To be cavalier with limits is dangerous, and to ignore them outright invites disaster. The ancient Greek goddess Nemesis would visit retribution on anyone who broke fundamental laws or had too much of anything. In our own time, the result of greed and disregard of limits is the destruction of life on Earth, which ultimately imperils human survival. We need to urgently rediscover the importance of limits.
Our postmodern uncertainty and sense of ambiguity around limits are symptoms of a major period of transition in which the old ways of understanding are no longer helpful. We have reached an age of complexity in human material power and knowledge that requires new vision. As in times past, transition periods are chaotic, and much of the worst of human nature rises to the surface. There is a need for a realignment of values and meaning to meet the shape of current times. This will ultimately mean the creation of new forms and the setting of new limits.
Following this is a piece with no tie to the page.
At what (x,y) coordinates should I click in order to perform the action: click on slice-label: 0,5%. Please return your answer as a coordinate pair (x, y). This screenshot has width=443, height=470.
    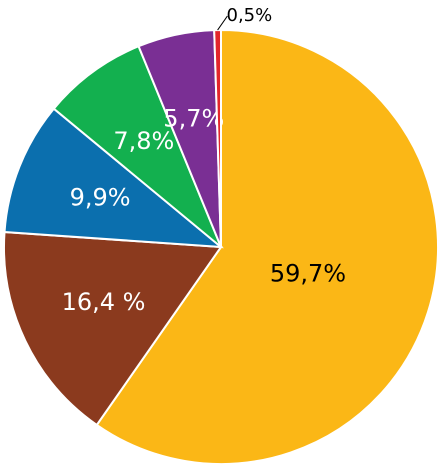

Jungian author David Tacey says Western society is based on knowledge, but Indigenous cultures are grounded in wisdom. I think he has touched on something very important. Wisdom implies humility, which is recognition of oneself in relationship with others, a healthy tempering of the ego. A life-affirming society with ecological balance and respect cannot be achieved by form-breaking materialism. It will need to have wisdom at its core.